* [What you need to do]: Check each line of the material that follows, and copy those holding the string "will".

(Available records begins)

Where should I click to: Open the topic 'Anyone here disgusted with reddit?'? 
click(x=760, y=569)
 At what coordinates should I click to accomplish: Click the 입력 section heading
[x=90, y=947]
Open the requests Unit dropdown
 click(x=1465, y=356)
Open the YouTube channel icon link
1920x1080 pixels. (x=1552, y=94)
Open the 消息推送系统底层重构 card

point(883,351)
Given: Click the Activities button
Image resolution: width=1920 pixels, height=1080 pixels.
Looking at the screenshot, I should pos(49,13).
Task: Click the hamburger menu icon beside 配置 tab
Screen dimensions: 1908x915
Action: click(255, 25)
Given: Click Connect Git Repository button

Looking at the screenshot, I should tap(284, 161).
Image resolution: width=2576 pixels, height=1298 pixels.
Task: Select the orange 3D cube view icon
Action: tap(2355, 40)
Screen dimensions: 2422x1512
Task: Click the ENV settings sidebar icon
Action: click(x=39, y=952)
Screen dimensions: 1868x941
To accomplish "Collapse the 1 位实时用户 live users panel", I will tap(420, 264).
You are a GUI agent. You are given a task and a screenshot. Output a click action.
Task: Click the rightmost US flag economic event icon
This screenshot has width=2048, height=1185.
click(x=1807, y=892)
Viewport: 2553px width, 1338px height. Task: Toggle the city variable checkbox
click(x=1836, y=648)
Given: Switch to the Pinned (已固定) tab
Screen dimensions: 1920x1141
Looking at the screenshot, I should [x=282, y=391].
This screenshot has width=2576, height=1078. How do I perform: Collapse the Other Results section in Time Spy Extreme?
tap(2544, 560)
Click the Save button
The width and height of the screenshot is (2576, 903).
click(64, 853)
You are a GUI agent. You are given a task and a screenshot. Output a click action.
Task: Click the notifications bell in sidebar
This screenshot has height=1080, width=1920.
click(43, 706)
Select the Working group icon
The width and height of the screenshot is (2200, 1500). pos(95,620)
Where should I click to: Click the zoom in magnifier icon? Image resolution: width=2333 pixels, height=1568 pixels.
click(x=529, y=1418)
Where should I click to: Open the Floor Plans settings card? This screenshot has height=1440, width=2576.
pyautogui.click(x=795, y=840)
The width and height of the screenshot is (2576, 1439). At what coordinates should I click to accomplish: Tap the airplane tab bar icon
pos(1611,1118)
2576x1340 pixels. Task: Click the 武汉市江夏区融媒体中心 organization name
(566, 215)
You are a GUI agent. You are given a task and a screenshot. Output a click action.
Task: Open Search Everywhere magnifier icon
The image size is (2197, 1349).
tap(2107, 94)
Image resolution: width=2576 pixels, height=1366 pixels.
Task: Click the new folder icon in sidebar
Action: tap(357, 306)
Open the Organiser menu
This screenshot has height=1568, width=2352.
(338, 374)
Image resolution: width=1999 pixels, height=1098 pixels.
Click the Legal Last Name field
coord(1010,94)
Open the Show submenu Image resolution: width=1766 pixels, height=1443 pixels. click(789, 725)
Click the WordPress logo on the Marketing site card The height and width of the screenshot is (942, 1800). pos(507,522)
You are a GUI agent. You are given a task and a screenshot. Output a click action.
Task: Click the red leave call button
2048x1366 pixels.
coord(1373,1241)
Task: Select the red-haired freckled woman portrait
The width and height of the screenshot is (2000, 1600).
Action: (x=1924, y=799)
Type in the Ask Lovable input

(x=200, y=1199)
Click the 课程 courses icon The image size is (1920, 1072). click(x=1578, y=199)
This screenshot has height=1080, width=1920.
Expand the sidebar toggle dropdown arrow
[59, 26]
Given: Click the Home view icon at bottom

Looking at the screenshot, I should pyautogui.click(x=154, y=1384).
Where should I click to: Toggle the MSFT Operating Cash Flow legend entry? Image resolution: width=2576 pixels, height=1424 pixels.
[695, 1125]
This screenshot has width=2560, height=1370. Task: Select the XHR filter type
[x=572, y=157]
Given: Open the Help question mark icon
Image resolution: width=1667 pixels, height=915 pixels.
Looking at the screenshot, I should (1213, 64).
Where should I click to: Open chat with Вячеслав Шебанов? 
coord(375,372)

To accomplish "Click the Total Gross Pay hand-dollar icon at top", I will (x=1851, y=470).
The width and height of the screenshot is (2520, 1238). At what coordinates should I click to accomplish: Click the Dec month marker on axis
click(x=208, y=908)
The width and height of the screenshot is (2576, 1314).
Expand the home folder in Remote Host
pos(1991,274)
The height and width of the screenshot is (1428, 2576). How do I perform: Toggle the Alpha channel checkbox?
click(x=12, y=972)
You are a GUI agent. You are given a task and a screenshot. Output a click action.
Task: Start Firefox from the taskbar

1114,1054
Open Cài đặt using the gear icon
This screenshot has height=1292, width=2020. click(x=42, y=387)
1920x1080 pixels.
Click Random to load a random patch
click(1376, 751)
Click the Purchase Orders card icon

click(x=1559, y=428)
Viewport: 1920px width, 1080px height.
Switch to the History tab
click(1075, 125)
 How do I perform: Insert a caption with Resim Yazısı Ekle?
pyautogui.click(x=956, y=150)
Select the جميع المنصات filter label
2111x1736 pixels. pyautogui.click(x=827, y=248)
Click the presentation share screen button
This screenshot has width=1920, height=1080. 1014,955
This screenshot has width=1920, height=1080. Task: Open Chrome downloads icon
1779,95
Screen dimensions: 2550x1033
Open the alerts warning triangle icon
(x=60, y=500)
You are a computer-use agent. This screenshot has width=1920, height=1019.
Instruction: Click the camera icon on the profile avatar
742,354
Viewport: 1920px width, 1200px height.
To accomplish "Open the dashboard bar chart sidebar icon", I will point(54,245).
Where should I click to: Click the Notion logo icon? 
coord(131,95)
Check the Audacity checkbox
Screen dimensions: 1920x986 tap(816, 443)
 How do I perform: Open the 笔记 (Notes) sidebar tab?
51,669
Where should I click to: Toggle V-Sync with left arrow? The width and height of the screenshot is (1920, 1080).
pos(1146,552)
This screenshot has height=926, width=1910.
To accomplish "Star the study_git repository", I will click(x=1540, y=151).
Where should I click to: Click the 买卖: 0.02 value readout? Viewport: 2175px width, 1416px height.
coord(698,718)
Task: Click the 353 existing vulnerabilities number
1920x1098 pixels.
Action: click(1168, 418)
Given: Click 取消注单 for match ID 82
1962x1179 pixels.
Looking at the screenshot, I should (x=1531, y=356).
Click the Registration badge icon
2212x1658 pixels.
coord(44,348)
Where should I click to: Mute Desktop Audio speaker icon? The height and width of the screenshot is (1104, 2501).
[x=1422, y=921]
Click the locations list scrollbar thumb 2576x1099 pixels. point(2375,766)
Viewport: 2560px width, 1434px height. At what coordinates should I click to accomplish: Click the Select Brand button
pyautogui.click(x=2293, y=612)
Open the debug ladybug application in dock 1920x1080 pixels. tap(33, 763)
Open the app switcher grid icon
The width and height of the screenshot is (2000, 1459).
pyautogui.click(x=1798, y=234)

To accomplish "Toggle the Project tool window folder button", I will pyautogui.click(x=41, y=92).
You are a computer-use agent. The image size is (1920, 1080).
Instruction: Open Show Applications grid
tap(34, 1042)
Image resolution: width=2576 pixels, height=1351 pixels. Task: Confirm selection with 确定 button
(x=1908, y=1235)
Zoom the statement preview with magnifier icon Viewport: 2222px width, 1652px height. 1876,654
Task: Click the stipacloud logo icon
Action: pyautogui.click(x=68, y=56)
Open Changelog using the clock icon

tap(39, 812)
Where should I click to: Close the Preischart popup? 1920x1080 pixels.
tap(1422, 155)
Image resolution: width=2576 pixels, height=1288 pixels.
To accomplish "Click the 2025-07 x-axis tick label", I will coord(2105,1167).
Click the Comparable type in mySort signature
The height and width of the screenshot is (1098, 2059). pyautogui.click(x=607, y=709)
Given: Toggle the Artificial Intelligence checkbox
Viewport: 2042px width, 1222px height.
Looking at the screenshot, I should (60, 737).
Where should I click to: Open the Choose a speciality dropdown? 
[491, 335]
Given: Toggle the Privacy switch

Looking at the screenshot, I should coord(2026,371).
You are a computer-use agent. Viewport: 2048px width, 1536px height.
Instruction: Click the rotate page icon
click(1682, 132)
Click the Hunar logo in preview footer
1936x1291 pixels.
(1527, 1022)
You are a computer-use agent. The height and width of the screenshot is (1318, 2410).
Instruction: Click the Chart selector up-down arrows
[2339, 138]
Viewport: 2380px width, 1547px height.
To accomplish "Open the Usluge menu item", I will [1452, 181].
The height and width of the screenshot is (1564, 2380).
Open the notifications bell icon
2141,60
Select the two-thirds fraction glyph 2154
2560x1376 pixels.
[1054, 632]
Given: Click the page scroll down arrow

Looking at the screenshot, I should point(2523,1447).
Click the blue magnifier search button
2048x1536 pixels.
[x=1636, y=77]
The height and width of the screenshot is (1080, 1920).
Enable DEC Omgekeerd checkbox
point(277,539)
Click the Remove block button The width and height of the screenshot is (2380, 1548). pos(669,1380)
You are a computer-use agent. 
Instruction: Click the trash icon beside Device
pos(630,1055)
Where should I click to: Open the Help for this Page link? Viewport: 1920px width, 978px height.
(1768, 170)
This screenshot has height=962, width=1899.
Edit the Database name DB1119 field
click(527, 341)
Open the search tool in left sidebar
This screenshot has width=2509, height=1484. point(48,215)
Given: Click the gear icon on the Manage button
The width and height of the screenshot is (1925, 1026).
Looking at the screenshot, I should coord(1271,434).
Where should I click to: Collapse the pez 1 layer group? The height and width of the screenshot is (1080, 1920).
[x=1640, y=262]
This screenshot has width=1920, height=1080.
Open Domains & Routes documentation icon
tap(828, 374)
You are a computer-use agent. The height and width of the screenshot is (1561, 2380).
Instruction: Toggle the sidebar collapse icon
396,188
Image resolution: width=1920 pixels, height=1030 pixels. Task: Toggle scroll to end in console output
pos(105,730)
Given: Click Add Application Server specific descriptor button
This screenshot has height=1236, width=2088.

(Available records ends)

* [Task result]:
To accomplish "Collapse the 1 位实时用户 live users panel", I will tap(420, 264).
To accomplish "Click the Total Gross Pay hand-dollar icon at top", I will (x=1851, y=470).
To accomplish "Open the dashboard bar chart sidebar icon", I will point(54,245).
To accomplish "Star the study_git repository", I will click(x=1540, y=151).
To accomplish "Toggle the Project tool window folder button", I will pyautogui.click(x=41, y=92).
To accomplish "Click the 2025-07 x-axis tick label", I will coord(2105,1167).
To accomplish "Open the Usluge menu item", I will [1452, 181].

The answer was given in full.